We Made Tournament Creation 95% Faster. Here's What Was Wrong.

By Vincent Luder
Published February 12, 2026

Tournament creation used to take over a minute. Now it takes a few seconds. We rewrote the backend query pipeline, added parallel processing, and eliminated redundant API calls. Here's the full breakdown.

If you've created a tournament on HappyCharts in the last few weeks, you probably noticed something: the loading screen after clicking "Create Tournament" lasted... a while. Like, "did it crash?" a while. Sometimes 50 seconds. Sometimes over a minute and a half. You'd sit there watching the spinner, wondering if the app ate your request and went to lunch.

It didn't crash.

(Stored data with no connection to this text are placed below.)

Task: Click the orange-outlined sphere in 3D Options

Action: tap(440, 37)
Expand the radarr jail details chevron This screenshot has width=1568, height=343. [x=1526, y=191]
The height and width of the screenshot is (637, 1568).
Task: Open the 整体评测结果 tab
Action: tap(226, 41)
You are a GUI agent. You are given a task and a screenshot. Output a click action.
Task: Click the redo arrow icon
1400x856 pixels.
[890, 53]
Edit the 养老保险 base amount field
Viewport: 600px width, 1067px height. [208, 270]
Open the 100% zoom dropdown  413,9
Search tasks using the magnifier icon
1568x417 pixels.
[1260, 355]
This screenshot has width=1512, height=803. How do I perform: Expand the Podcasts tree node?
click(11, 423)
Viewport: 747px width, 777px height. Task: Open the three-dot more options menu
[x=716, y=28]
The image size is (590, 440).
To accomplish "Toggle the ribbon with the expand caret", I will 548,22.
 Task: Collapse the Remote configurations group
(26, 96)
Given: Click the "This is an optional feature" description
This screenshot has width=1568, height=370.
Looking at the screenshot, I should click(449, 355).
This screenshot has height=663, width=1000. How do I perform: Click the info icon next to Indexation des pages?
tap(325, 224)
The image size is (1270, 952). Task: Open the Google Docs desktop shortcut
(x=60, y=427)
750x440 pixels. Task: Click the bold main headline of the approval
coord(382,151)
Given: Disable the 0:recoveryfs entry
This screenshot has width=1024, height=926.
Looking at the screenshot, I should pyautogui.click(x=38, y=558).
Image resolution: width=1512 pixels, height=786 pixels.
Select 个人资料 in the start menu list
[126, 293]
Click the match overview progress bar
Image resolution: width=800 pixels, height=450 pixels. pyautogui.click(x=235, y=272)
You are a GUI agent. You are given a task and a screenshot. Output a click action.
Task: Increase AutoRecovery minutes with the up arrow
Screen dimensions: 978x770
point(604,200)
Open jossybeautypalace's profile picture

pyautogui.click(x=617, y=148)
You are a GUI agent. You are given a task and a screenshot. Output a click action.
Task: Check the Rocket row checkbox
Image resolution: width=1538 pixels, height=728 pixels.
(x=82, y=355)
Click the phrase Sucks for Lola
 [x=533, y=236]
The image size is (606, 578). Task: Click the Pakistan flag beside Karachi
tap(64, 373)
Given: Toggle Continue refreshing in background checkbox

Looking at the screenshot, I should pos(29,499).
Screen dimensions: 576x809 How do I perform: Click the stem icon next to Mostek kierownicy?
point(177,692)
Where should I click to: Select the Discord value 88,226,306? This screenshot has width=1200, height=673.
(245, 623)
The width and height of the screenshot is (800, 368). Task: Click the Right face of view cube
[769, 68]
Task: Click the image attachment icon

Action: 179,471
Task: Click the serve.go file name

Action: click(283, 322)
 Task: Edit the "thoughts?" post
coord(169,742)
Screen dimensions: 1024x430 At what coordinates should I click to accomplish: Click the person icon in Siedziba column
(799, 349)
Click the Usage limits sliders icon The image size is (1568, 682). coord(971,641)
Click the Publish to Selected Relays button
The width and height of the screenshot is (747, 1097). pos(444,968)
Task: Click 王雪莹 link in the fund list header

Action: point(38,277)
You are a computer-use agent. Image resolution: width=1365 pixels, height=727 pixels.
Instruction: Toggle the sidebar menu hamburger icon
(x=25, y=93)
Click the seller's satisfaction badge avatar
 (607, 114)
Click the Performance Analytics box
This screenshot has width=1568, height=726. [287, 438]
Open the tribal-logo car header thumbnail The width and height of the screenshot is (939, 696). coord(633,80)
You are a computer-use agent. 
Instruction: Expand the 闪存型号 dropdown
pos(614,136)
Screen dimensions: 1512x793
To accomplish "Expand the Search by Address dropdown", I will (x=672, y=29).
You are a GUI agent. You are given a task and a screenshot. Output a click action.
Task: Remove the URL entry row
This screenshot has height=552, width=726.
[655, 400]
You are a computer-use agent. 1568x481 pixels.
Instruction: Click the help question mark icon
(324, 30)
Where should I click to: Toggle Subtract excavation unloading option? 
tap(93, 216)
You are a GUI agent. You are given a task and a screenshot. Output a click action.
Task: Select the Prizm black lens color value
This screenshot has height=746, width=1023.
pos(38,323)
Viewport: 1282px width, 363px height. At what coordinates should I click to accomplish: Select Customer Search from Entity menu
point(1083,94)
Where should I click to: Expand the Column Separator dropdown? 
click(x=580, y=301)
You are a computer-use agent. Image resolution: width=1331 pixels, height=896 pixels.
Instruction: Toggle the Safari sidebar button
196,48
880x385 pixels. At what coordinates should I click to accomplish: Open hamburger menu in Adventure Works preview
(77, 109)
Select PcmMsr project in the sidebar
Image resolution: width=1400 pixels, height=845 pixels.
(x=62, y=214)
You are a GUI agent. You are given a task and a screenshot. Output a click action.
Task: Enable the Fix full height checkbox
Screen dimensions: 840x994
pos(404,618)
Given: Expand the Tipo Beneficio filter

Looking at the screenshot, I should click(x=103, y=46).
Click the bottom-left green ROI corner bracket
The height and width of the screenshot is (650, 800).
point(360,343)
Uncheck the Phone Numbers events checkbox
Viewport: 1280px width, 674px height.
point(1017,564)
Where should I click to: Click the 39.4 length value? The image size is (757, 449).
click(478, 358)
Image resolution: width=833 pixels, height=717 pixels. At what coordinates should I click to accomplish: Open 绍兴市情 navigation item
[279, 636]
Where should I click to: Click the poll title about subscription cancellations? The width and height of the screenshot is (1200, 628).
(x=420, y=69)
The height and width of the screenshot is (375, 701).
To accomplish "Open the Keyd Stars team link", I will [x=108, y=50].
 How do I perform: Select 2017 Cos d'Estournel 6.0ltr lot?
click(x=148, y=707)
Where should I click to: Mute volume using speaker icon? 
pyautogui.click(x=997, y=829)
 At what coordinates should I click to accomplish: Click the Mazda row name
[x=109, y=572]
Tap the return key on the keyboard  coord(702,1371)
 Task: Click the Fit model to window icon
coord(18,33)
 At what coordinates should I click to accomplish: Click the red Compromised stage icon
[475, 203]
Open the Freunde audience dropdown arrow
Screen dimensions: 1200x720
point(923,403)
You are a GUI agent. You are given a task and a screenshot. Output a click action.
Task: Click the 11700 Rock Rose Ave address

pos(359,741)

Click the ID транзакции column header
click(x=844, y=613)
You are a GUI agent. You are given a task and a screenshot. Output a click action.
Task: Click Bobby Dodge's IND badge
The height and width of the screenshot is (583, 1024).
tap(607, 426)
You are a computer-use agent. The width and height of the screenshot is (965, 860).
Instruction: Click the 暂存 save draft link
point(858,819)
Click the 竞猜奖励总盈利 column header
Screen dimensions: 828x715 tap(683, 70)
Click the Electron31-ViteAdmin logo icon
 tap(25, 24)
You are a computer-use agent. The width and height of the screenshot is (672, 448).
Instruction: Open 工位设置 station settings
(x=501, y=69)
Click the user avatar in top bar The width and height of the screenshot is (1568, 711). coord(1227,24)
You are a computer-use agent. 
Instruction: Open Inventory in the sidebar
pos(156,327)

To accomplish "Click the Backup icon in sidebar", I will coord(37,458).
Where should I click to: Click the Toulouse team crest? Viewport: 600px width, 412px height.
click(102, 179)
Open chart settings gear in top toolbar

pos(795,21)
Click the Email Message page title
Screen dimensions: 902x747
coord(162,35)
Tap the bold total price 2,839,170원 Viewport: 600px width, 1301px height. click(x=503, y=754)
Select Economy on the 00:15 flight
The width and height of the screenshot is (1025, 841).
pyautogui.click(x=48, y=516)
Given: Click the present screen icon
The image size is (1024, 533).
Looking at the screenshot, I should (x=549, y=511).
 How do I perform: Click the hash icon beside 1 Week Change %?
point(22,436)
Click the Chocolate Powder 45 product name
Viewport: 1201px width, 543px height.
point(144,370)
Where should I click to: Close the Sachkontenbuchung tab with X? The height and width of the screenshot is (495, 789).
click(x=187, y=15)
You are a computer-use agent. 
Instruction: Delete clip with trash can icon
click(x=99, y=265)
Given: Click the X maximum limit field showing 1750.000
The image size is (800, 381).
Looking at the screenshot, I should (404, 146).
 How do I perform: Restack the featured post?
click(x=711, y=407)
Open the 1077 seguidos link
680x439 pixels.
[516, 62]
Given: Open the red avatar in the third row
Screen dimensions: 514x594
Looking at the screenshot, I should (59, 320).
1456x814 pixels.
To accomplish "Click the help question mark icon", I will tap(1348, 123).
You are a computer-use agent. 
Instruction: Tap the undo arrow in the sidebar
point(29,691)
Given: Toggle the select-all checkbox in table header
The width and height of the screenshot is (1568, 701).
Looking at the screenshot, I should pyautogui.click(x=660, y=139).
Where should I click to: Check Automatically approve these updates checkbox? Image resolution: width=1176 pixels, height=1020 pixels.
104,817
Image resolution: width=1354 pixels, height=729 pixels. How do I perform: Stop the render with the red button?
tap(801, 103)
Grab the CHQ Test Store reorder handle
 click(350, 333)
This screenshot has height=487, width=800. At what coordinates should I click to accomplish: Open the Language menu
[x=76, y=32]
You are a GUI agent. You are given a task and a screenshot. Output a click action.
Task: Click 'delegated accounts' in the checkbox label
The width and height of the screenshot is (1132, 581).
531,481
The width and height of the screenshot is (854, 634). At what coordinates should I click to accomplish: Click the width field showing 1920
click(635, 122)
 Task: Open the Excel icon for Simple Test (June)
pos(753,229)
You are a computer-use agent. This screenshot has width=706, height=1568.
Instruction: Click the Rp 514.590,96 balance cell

It was just doing something incredibly stupid behind the scenes. And now it's fixed.

What Was Actually Happening

When you create a tournament, the system needs to find stock and crypto symbols that have enough historical data to generate 25 rounds of trading scenarios. Makes sense, right? Each round needs 200 data points — 100 for the chart you see, and 100 for the answer period after you make your decision.

Here's where it got ugly: the old code would grab a list of every symbol in the database, then check each one individually to see if it had enough data. And by "check," I mean it would query the database asking for up to 10,000 rows per symbol, load them all into memory, count them, and then decide "yes" or "no."

So if you had 100 symbols in the database? That's 100 sequential database queries, each fetching thousands of rows. One after the other. No parallelism. No shortcuts. Just raw, brute-force patience.

It's the kind of code that works perfectly in development when you have 3 symbols. And then you go to production with 100+ symbols and suddenly your users are aging visibly during tournament creation.

The Fix: One Query Instead of a Hundred

The solution was embarrassingly simple. Instead of fetching all the data for every symbol and counting it in Python, we now ask the database to do the counting. One query: "Hey database, which symbols have at least 200 data points for this timeframe?" The database answers in milliseconds using an index it already had.

That's it. That single change turned the symbol filtering step from 50-100 seconds into less than a second. One GROUP BY query with a HAVING COUNT(*) clause. If you're a developer reading this, you're probably shaking your head right now. Yeah, me too.

But We Didn't Stop There

While we were in there, we found two more bottlenecks.

Redundant data fetching during generation. When the system generates 25 rounds, the same symbol can appear multiple times (say, Bitcoin shows up in round 3, round 11, and round 22). The old code would fetch that symbol's entire market history from the database every single time. Now it caches the data per symbol during generation. First time? Fetch from DB. Second time? Already in memory. This cut the snapshot generation time significantly.

Sequential market data loading for the response. After creating the tournament, the API needs to attach market data to each of the 25 snapshots before sending the response back to you. The old code did this one snapshot at a time. Snapshot 1, wait. Snapshot 2, wait. Snapshot 3, wait... all the way to 25. Now all 25 fetch in parallel using async concurrency. What used to take 5-10 seconds now takes 1-2.

The Frontend Was Wasteful Too

Here's the kicker: even after the backend created your tournament and sent back all the data (including all the snapshots with their market data), the frontend would immediately throw that data away and re-fetch everything from the API. The creation response contained exactly the data it needed, and it just... ignored it. Navigated to the tournament page and made two fresh API calls to get the same information.

Now the creation response gets cached in the app's state. When you navigate to the tournament screen, it checks: "Do I already have this data?" If yes, skip the API calls entirely. If no (like when you refresh the page), fall back to the API like before. Best of both worlds.

The Numbers

What changedBeforeAfter
Symbol filtering50-100s<1s
Snapshot generation5-10s1-3s
Market data for response5-10s1-2s
Frontend re-fetch2-5s0s
Total~60-125s~3-6s

That's roughly a 95% reduction in total load time. Tournament creation now feels instant compared to before.

What This Means For You

Nothing changes about how you use HappyCharts. You click create, and your tournament appears. The only difference is that now it actually appears quickly instead of making you question your internet connection.

If you were one of the people who thought the app was broken during tournament creation — it wasn't. It was just slow. And now it's not.

Go create a tournament. Blink and you might miss the loading screen.